American painter (born 1960)

Adam Cvijanovic (born 28 October 1960) is a painter based in New York City who was born in Cambridge, Massachusetts. He paints in large-scale format often using Tyvek sheeting as a substrate, which allows his work to be easily installed at multiple locations. His work is concerned with exposing the historical and enduring hubris of American culture, painting forms that depict the search for and physical manifestation of American power and success on a monumental scale. He is represented by Postmasters Gallery in New York.

==Career==
Though Cvijanovic is a self-taught artist, he has lectured widely and had exhibitions throughout many prominent galleries.

He had a solo exhibition at UCLA Hammer Museum in 2005 and exhibited with Peter Garfield at MASS MoCA in 2007. His paintings have also been featured in exhibitions at P.S. 1 Contemporary Art Center in New York and the "USA Today" exhibition, curated from the collection of Charles Saatchi at the Royal Academy in London. "USA Today" traveled to the State Hermitage Museum, St. Petersburg, Russia. In 2008 he had works exhibited at the New Orleans Biennial, the Walker Arts Center, and the Liverpool Biennial at the Tate Liverpool.
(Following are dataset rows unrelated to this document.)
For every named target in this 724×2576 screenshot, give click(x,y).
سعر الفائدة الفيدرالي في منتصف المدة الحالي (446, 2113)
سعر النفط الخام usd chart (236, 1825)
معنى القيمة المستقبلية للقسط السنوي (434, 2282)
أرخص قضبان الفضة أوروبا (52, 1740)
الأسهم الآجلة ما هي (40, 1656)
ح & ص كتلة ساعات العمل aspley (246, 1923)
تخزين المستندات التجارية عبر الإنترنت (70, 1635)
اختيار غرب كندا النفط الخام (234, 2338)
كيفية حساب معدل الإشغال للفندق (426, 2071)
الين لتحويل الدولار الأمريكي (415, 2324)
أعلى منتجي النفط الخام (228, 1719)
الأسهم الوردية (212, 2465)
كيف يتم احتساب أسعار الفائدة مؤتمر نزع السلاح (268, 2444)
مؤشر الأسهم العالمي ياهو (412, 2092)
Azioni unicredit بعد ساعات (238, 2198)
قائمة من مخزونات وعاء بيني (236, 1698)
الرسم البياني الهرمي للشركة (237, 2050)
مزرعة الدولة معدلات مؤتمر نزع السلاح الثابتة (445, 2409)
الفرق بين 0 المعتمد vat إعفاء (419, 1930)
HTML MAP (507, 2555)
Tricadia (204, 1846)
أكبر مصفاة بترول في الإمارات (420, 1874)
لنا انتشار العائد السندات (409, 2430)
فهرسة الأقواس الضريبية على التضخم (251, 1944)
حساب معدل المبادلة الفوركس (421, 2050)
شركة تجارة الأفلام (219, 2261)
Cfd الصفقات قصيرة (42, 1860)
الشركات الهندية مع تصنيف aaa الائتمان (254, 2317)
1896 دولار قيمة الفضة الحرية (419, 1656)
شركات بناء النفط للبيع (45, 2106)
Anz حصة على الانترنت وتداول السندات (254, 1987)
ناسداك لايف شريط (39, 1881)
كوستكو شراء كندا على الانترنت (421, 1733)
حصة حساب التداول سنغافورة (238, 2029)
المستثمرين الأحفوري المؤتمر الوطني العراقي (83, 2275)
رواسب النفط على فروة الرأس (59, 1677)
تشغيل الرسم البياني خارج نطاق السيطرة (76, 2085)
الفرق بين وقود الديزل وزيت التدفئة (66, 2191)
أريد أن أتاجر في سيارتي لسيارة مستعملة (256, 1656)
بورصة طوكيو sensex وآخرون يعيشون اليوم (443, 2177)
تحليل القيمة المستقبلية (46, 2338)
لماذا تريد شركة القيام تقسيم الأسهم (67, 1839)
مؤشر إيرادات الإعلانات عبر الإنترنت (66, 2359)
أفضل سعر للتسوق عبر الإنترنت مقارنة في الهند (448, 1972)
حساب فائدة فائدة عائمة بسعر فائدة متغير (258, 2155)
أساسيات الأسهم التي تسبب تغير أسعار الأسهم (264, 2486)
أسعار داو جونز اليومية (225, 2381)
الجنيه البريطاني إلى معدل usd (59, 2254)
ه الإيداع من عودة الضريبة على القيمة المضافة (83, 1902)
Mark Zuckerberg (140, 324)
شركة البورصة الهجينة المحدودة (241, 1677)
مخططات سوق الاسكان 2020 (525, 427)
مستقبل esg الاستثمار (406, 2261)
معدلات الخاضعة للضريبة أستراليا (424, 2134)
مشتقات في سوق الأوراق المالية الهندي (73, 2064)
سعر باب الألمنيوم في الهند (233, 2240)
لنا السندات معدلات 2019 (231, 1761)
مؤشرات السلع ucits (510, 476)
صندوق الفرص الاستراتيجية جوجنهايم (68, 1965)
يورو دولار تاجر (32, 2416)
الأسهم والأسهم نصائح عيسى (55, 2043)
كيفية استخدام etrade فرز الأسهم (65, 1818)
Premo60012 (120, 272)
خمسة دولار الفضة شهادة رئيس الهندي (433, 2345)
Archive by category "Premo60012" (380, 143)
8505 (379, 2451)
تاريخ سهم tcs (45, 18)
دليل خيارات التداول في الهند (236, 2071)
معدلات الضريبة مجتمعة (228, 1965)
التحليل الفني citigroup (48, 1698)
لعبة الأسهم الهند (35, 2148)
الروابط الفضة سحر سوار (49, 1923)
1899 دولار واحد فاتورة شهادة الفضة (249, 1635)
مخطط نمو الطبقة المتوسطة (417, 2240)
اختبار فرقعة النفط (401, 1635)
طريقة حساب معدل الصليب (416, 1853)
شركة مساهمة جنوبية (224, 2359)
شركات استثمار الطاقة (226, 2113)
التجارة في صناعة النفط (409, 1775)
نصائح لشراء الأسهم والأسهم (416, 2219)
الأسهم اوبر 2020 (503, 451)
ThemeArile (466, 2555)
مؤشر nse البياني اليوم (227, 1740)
In 2013, he was commissioned to create the painting 10,000 Feet, a large scale mural of Indiana countryside at the Alexander Hotel in Indianapolis, Indiana.

From 2024 to 2025 Cvijanovic created the twelve-panel mural What's So Funny About Peace, Love, and Understanding in the narthex of St. Patrick's Cathedral in New York City; the first major addition to the cathedral in 75 years. The mural was unveiled on September 17, 2025, in the cathedral by the Archbishop of New York Cardinal Timothy Dolan.

==Personal life==
Cvijanovic was married to the cabaret singer and psychic Peri Lyons from 1992 to 2007. He married Julia Carbonetta in August of 2012.